A janela de transferências do futebol brasileiro fica aberta até 11 de setembro. O departamento de futebol, liderado por Fabinho Soldado, segue procurando um jogador para atuar como referência no ataque.
O clube está próximo de anunciar o atacante sueco Niclas Eliasson, que estava no futebol grego. A negociação prevê empréstimo por uma temporada, com opção de compra. A chegada do jogador, no entanto, não atende à principal necessidade identificada para o setor ofensivo, que é a contratação de um centroavante.
A busca por um jogador para a posição ganhou urgência após o encerramento das tratativas por Cédric Bakambu, atacante que disputou a última Copa do Mundo pela República Democrática do Congo. Outro nome analisado é o argentino Alex Arce, do Independiente Rivadavia, mas o clube não pretende liberá-lo antes do fim de sua participação na Libertadores.
Além das questões relacionadas ao elenco, a direção colorada acompanha as pendências financeiras para evitar um novo transfer ban. A punição pode ser aplicada pela Fifa em casos de inadimplência relacionados a transferências e impede o clube de registrar novos jogadores enquanto a situação não for regularizada.
O Internacional já enfrentou a restrição neste ano. No início da temporada, o clube foi punido devido ao atraso no pagamento de uma parcela referente à contratação de Wanderson junto ao Krasnodar, da Rússia. A sanção foi retirada posteriormente, depois que a dívida foi regularizada.
As recentes movimentações no mercado também não geraram recursos suficientes para melhorar de forma significativa o caixa.
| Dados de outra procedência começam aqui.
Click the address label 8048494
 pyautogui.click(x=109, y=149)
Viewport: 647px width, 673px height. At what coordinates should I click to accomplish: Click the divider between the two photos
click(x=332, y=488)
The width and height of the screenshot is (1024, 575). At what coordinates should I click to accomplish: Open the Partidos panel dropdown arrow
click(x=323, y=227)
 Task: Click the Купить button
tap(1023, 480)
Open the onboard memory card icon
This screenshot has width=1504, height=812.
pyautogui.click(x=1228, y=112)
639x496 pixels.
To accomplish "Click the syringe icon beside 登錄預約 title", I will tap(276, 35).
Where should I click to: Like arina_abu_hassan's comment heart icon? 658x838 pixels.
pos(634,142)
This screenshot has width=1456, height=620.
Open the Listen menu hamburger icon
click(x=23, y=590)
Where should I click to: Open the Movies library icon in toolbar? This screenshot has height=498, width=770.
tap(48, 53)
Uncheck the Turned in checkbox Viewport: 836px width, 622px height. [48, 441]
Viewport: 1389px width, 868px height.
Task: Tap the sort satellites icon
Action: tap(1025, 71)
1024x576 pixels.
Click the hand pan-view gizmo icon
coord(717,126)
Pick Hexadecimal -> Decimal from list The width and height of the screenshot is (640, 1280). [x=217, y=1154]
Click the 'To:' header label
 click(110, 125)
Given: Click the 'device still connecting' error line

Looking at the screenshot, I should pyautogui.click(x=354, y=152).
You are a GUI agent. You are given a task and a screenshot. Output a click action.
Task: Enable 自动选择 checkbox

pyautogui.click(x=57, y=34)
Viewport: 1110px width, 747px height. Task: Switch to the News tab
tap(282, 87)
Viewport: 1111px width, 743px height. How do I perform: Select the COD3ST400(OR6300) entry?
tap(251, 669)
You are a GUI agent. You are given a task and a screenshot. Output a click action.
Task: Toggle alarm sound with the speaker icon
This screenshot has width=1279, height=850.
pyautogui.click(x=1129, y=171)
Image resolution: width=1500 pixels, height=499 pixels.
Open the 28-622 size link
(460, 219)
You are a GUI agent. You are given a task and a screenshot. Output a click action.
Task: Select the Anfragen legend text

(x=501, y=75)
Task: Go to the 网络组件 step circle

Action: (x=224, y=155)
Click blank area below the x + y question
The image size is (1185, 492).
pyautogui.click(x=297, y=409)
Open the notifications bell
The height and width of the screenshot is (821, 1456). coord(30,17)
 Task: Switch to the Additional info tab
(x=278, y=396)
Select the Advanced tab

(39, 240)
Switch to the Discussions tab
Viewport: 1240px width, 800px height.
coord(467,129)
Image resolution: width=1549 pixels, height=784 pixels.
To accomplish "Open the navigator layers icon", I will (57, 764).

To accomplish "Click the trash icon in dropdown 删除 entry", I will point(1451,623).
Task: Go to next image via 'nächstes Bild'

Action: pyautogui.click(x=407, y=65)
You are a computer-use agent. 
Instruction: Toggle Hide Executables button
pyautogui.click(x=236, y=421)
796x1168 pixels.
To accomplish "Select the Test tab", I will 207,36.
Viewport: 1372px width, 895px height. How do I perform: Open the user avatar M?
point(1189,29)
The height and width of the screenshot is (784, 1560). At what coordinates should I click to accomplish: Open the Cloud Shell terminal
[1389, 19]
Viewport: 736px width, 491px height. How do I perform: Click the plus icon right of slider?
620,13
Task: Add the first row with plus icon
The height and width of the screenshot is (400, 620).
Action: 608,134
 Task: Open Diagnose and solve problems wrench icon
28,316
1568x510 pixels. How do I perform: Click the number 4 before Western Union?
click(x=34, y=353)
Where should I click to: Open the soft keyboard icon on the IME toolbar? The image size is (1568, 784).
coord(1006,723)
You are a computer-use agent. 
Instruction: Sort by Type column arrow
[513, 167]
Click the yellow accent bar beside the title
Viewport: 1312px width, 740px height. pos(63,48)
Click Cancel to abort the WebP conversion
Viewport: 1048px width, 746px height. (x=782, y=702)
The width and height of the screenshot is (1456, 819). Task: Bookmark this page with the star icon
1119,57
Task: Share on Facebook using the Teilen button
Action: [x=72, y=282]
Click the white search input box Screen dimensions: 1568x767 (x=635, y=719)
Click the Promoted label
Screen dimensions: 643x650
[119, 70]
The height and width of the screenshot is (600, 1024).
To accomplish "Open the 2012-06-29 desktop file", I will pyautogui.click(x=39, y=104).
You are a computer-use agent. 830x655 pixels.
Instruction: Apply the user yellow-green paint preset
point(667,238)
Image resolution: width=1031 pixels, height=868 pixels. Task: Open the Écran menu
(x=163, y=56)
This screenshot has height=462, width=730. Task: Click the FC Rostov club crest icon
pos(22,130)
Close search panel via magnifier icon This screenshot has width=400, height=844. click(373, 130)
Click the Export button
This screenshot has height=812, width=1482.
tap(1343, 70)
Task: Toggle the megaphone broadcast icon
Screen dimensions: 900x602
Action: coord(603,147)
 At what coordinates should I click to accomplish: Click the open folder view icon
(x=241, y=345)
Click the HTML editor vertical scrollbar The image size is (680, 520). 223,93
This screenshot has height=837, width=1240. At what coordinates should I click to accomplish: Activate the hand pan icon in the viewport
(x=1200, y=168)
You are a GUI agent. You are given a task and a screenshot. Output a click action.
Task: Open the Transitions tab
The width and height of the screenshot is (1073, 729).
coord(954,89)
A transferência de Rafael Borré para o River Plate rendeu US$ 4,5 milhões ao Inter, mas parte do valor foi utilizada para quitar débitos que o clube ainda mantinha com o atacante.
Já as saídas de Alan Rodríguez e Tabata, ambos por empréstimo, tiveram retorno financeiro limitado.
Com pouco menos de um mês para o encerramento da janela, o Inter precisa conciliar a necessidade de reforçar o elenco com o controle das contas. A contratação de um centroavante permanece como uma das principais prioridades da direção para a sequência da temporada.